Here to discuss the problems faced by working mothers is NPR's senior business editor Marilyn Geewax. Hi, Marilyn. Welcome back.

MARILYN GEEWAX: Hi. Thank you.

HANSEN: First, tell us a little bit more about the job market. I mean, we know so far most of the job cuts have hit men, as we just said. But is that trend slowing as the recession matures?

GEEWAX: No, actually it's been accelerating. We're seeing the job losses continue to be concentrated in manufacturing and construction. We know that GM and Chrysler are going to lay off more people. Boeing says that they have to cut some of their production. Construction jobs are drying up. It's still going to hit men.

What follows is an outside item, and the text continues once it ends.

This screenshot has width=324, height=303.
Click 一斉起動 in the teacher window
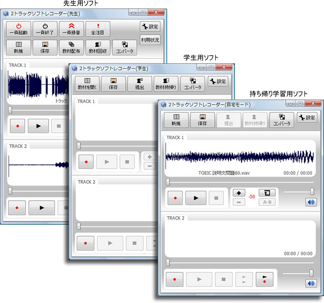point(18,29)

But one thing that we do know that is growing is the health care sector. And women are about three-quarters of the health care sector. And we found out that in April those jobs were up about 17,000 in just the last month.

HANSEN: And so women have a lower jobless rate right now?

GEEWAX: That's right. Now, we've seen it. Men have a jobless rate - adult men -about 9.4 percent, and for women it's only 7.1 percent.

HANSEN: So are the working women breaking out the champagne because of their good fortune?

GEEWAX: No, unfortunately that's not really a time for celebration for women because the problem is women still make less money than men. Most recent government statistics are showing women make 77 cents for every dollar a man makes. But it's not even so much the money as the benefits.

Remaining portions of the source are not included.